Este último martes Teatro del Viento cumplió 21 años. A finales del calendario pasado remarcaron en una jornada las dos décadas que habían celebrado durante todo 2019. Todavía no es tarde para saludar, desde esta columna, una u otra fecha, sobre todo, porque esta agrupación es tenaz y no se detiene en éxitos o aniversarios.
Su nombre permanece asociado, de modo insoslayable, al de su líder, Freddys Núñez Estenoz. Desde el primer momento, en la despedida de los 90 del siglo pasado en Camagüey, tuve la suerte de sentarme al pie de los distintos escenarios donde Freddys se hacía director por sí mismo. Sin previa formación, convirtió los tablados en mucho más que zonas de experimentación, en verdaderos campos de batalla.

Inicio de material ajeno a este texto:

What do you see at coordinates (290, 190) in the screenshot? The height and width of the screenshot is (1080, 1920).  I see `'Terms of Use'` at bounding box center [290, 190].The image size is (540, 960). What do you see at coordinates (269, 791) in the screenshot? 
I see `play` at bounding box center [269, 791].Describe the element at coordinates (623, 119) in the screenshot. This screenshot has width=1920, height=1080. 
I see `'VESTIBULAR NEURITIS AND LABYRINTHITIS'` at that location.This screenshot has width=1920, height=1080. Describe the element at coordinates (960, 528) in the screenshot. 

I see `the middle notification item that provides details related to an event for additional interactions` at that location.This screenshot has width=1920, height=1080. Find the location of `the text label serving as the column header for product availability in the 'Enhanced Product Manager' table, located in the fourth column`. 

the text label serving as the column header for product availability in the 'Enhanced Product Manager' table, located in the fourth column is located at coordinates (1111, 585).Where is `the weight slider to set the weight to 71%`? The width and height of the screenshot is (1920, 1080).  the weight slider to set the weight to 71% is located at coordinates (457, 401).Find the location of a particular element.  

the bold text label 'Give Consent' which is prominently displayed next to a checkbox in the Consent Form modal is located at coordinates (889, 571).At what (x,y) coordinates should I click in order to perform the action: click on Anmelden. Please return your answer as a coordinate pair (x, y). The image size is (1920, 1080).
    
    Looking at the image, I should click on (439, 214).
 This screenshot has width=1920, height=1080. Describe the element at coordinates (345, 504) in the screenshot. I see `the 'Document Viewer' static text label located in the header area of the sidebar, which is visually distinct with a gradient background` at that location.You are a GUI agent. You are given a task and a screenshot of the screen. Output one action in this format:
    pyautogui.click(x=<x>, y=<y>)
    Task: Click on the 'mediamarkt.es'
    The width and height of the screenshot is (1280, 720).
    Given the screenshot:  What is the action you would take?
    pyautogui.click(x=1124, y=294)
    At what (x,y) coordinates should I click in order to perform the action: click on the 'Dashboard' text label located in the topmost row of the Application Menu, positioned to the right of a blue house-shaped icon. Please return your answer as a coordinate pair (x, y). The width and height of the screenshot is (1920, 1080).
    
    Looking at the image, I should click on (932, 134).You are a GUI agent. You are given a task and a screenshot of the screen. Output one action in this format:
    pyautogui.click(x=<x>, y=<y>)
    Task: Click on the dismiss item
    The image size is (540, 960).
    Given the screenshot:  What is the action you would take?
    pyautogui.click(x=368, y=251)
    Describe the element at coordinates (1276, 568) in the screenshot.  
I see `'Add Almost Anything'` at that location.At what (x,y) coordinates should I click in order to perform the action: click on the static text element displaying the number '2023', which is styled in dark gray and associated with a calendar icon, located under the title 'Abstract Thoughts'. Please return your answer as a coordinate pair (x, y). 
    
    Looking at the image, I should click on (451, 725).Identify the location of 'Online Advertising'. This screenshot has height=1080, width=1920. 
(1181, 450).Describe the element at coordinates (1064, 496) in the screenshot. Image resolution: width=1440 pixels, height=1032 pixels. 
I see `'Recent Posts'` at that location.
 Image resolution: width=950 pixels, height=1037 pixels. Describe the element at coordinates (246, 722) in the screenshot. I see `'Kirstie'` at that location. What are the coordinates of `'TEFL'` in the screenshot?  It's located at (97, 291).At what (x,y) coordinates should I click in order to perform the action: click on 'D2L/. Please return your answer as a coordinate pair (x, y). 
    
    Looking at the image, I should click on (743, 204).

Ese origen y la entrega febril a su pasión le facilitaron formar actrices y actores, o terminar de moldearlos. Y con ellos armó un real colectivo que se traduce en disciplina y disposición intachables, así como en visualizar almas y cuerpos vivos en acción a través de un estilo, sobre el cual hemos discutido mucho.
Desde mi visión de espectador crítico, apreciaba, en ocasiones, excesiva formalización y cierta saturación del signo que alteraba la eficacia buscada en la comunicación. Pero, de igual modo, estimaba sus objetivos, su limpieza y orfebrería en la construcción escénica, más el poderío actoral, valga la paradoja.
Un espectáculo icónico de esa primera etapa, en el cual temática y estilización se articulaban con solidez y total coherencia, fue Aceite + vinagre = familia, del propio Núñez como autor, más de una década atrás. Y otro que rompe esa línea y transforma la tipología del acto teatro, para el grupo y sus espectadores, es Los Caballeros de la Mesa Redonda (2016), original del alemán Christoph Hein; aire fresco de realidad que entró por el portón del teatro y se expresó con una nueva libertad en los actores y su intercambio con el público.
Entre esas puestas y luego, muchas más, ejercitaciones algunas en función de objetivos internos, pruebas y procesos en otras que anuncian
modificaciones, fijan un derrotero difícil de abarcar por su intensidad. De ello, y de la raigal pertenencia de sus actores, ofrecen registro documental Teatro vivo (2017), de la realizadora avileña María de Jesús Peruyera, y Tocando el Viento, del agramontino Keiter Castillo (2019). Otro indicador del señorío ganado por Teatro del Viento, en particular en la mitad del país, de Ciego de Ávila para allá, resulta su participación en eventos y temporadas, asesorías de otras agrupaciones, montajes a cargo de Freddys como director invitado, implicación en la academia local, coordinación del Festival de Camagüey y, por supuesto, el nodo en la sala Tassende, multiplicado en centro cultural desde que asumieron dicha sede.
Solo entre 2018 y 2019 tuvieron en repertorio y estrenos, además de espectáculos anteriores, estos que he visto en vivo o filmados: Working sin Progress, Otoño, Heaven-Sola-Cubitas, No tengo saldo, Un hombre en el horizonte… Toda su obra es el habitual y mejor testimonio de existencia y de vida de un grupo esencial en el panorama teatral cubano de los 2000, incansable como el viento.